Sassonia: un allevamento per la
razza ariana
A Doerverden, in Sassonia, Jürgen
Rieger acquista un podere "per ricerche sulla fertilità
femminile". Ma i cittadini hanno paura Il nazista sbarca nel
villaggio "Vuole ricreare la razza ariana" Nel 1998 avviò un
progetto razzista in Svezia. Che fallì
DOERVERDEN è poco
distante da Brema. Uno di quei posti incantati che si vedono solo
nelle cartoline: case in legno, tetti a spiovente e fiori ben curati
in tutti i balconi. Un villaggio semisconosciuto ed immerso nella
verde e placida tranquillità della Bassa Sassonia. Questo era
Doerverden fino a pochi giorni fa. Ora, invece, è un paese in
fermento e nell'occhio del ciclone della stampa tedesca. A causare
il disastro, il progetto dell'avvocato Jürgen Rieger. Noto per le
sue spiccate simpatie neonaziste, tanto da parlare pubblicamente
degli "effetti disastrosi del meticciato provocato dallo scambio di
razze", l'avvocato di Amburgo ha acquistato uno dei poderi del
villaggio sassone. Per far cosa? Secondo gli abitanti, l'attivita
del suo centro di ricerca per la fertilità femminile potrebbe avere
come obiettivo quello di far prolificare la pura razza ariana.

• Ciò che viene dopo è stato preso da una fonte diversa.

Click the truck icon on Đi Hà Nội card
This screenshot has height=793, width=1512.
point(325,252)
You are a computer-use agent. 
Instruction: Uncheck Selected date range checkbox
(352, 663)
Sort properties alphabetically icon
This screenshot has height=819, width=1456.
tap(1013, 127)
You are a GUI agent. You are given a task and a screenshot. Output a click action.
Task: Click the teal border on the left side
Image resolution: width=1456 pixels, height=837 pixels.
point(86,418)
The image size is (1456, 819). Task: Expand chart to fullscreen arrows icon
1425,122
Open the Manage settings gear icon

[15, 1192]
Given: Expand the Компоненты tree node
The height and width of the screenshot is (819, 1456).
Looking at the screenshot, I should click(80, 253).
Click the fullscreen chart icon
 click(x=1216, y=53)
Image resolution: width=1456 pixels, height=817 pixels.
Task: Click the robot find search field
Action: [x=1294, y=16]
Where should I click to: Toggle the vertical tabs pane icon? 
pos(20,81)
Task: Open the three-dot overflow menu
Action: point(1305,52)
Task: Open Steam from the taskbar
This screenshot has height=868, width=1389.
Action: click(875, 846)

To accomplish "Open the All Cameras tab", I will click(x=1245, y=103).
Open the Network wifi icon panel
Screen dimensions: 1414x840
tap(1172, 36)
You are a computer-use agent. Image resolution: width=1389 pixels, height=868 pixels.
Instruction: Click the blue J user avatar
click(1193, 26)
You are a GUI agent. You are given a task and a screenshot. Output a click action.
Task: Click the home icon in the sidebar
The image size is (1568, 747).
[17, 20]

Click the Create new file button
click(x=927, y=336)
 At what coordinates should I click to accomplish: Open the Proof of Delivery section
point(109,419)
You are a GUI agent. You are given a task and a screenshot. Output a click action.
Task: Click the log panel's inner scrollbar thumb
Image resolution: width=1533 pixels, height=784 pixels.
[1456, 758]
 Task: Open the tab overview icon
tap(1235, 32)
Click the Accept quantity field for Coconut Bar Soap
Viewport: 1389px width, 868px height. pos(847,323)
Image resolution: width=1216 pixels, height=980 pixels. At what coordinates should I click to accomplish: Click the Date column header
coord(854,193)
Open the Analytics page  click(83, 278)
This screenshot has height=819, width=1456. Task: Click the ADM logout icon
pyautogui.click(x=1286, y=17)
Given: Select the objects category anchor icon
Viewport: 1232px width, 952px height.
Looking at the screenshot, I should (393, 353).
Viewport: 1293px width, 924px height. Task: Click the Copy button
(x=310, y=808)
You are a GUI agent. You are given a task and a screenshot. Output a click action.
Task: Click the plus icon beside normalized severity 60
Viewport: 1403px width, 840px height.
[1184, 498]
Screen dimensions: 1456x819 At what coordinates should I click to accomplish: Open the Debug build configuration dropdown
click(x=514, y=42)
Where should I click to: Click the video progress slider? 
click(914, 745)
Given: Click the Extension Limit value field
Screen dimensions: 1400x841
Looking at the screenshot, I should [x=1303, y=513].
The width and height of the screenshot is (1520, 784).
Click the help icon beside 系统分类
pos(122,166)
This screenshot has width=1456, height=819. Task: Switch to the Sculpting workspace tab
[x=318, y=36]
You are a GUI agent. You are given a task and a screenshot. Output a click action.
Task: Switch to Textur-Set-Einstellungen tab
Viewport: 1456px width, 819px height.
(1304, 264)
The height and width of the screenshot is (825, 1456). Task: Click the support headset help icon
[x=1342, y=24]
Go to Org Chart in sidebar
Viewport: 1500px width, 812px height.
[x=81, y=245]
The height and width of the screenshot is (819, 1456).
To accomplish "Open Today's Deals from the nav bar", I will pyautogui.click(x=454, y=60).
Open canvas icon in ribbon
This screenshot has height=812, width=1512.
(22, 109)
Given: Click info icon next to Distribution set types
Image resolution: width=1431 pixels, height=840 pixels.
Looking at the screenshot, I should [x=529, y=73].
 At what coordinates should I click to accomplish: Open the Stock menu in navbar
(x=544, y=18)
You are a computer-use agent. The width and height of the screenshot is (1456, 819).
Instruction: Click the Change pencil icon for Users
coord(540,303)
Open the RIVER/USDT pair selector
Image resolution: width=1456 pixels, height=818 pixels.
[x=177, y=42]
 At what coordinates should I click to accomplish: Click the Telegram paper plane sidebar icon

Insomma, il timore è che il germe del nazismo provi rigenerarsi in
un piccolo villaggio della Sassonia.
Tra i più allarmati c'è
Rainer Herbst, sindaco di Doerverden: "Noi eravamo certi che si
trattasse di fertilizzanti agricoli e non di fecondazione umana".
Non solo lui, ma tutti gli abitanti del villaggio sono scossi. Non
hanno alcuna intenzione di ospitare le pratiche dell'avvocato, quali
esse siano, e temono un ritorno d'immagine per nulla gradevole.
In realtà, dietro l'avvocato Rieger, membro del direttivo
della "Comunità di fede germanica per la creazione della vita", si
cela la Wilhelm Tietjen Foundation for Fertilisation Ltd. Un vero e
proprio centro di ricerca per la fertilità femminile che ha base a
Londra e di cui lo stesso Rieger è direttore. Wilhelm Tietjen, da
cui la fondazione prende il nome, è un personaggio oscuro. Deceduto
nel 2002, non ha mai nascosto i suoi contatti con l'associazione
"Stille Hilfe" fondata dalla signora Gudrun Burwitz. Nome da celibe
di quest'ultima: Gudrun Himmler, figlia preferita di quel Heinrich
Himmler ideatore della "soluzione finale" e capo supremo delle SS
hitleriane.
Una volta, raccontano le cronache di allora, non
avendotempo per vedere la figlia, Himmler se l'era portata in gita
al campo di concentramento di Dachau. "Abbiamo visto tutto - riportò
la bambina nel suo diario -, anche i disegni dei prigionieri, è
stato meraviglioso". Il bello è che fino al 1995, "Stille Hilfe" era
a tutti gli effetti un'organizzazione "di pubblica utilità". E chi
faceva donazioni in denaro poteva anche detrarle dalle tasse.
L'avvocato nega tutto e sostiene che la sua è un'opera a
favore di tutte quelle donne che hanno problemi di fertilità. In
realtà Jürgen Rieger non è nuovo a questo tipo di iniziative. Nel
1998 aveva investito due miliardi delle vecchie lire per un progetto
di "ricostituzione della razza ariana in Svezia". Una fattoria
destinata ad ospitare coppie selezionate che avrebbero dovuto dare
vita ad un vera e propria razza nordica ariana. Una comunità
"new-global", priva di confini geografici ma piena di steccati
mentali. Il progetto è miseramente fallito a causa della sostanziale
mancanza di materia prima: pochissimi gli uomini ariani disponibili.